J’ai connu quelques femmes très séduisantes. De celles dont, au premier coup d’œil, on pense : « Oh, quelle jolie femme ! » Mais ces belles créatures, ou du moins la plupart, ne me parurent jamais profiter vraiment de leur beauté, en jouir inconditionnellement. Je trouvais cela très curieux. Les femmes que la nature a dotées d’une grande beauté attirent souvent l’attention des hommes et suscitent l’envie ou la flatterie chez les autres femmes. Elles sont comblées de présents coûteux, d’hommages d’innombrables admirateurs. Alors, pourquoi n’ont-elles jamais l’air heureuses ? Et pourquoi sont-elles même déprimées parfois ?         
Il ressort de mes observations que beaucoup de jolies femmes de ma connaissance sont insatisfaites ou irritées en raison de tout petits défauts chez elles – comme chaque être humain en possède forcément – et que rancœur et amertume ne cessent de les ronger. Elles sont en permanence tracassées par ces imperfections, si minuscules ou insignifiantes soient-elles. Le cas échéant, elles peuvent en devenir obsédées, par exemple, que leurs gros orteils soient trop gros, que la forme de leurs ongles soit affreuse, ou la taille de leurs mamelons, différente. J’ai connu une fois une très jolie femme qui estimait que les lobes de ses oreilles étaient anormalement longs et qui les dissimulait toujours sous ses cheveux. La longueur (excessive ou non) des lobes d’oreille est quelque chose qui m’indiffère totalement (elle me montra les siens un jour, mais à mes yeux, ils étaient simplement normaux). Ou alors il n’est pas impossible que cette fameuse longueur des lobes (ou autre broutille semblable) ne soit finalement que le substitut d’autre chose.         

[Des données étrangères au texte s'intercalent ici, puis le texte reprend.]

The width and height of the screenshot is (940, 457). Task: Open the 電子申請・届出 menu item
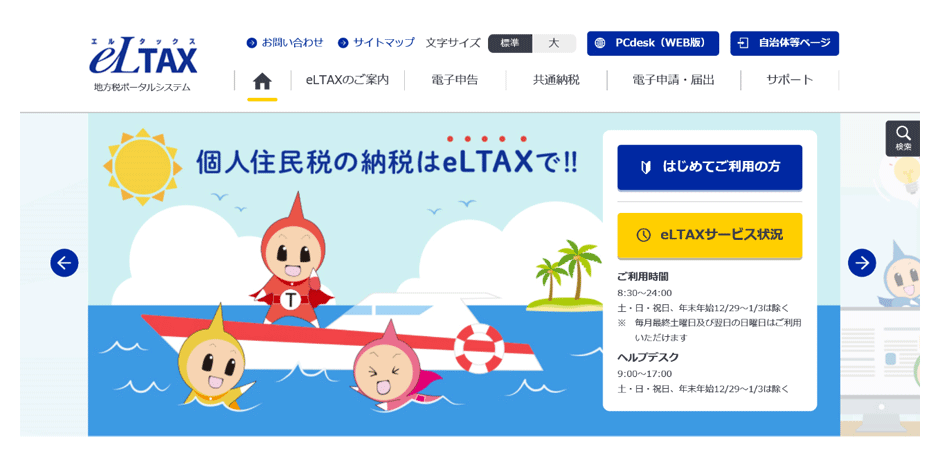(x=673, y=80)
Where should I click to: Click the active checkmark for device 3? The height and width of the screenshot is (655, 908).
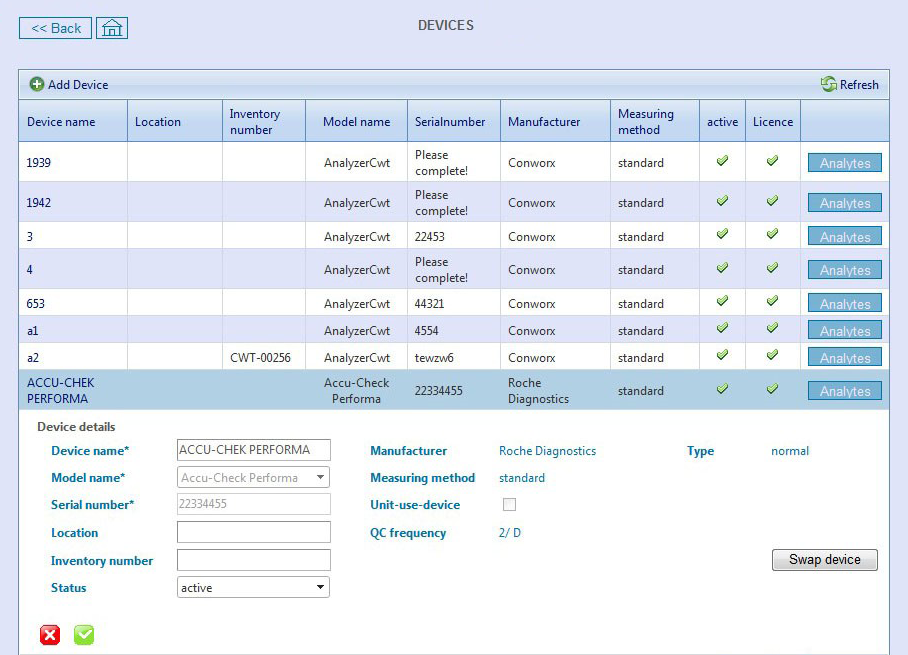pyautogui.click(x=722, y=236)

En comparaison, ne pourrait-on pas dire d’une femme capable de jouir à sa manière de son manque de beauté – de sa laideur – qu’elle est bien plus heureuse ? Et de même que toute belle femme possède quelque laideur, toute femme laide a aussi quelque beauté. Mais contrairement aux belles, les laides, semble-t-il, s’obligent à profiter de leurs points forts. Et pour elles, ceux-ci ne sont jamais des substituts ou des métaphores.


« Nous vivons tous masqués – plus ou moins. Dans ce monde féroce, on ne peut pas vivre sans masque. Le visage d’un ange véritable peut être caché derrière le masque d’un diable et le visage d’un diable peut être caché sous celui d’un ange. Ce n’est jamais l’un ou l’autre, mais toujours l’un et l’autre. C’est ainsi que nous sommes, nous les humains. Ce qu’exprime le Carnaval. Schumann a été capable de voir les deux. Aussi bien les masques que les visages. Parce que c’était un homme à l’âme déchirée, qui vivait douloureusement écartelé entre son masque et son visage. (…)
« Il se peut que certains aient gardé leur masque tellement longtemps qu’il leur colle à tout jamais à la peau, dis-je.         
— Oui, c’est possible, répondit-elle à voix basse avec un petit sourire. Mais même si le masque reste collé sans plus jamais se détacher, cela ne change rien au fait que, derrière, il y a un autre visage.       
— Sauf que personne ne peut le voir.         
— Si, si. Il existe des hommes capables de le discerner. Quelque part, ces hommes-là existent, c’est sûr.         
— Robert Schumann possédait cette faculté, mais en fin de compte il n’a pas trouvé le bonheur. À cause de la syphilis, de la schizophrénie et de ses démons.
— Mais Schumann nous a laissé une musique extraordinaire. Une musique merveilleuse, que personne d’autre que lui n’aurait pu composer », dit-elle. Et très bruyamment, elle fit craquer les articulations de ses dix doigts, l’un après l’autre. « Merci à la syphilis, à la schizophrénie, aux démons.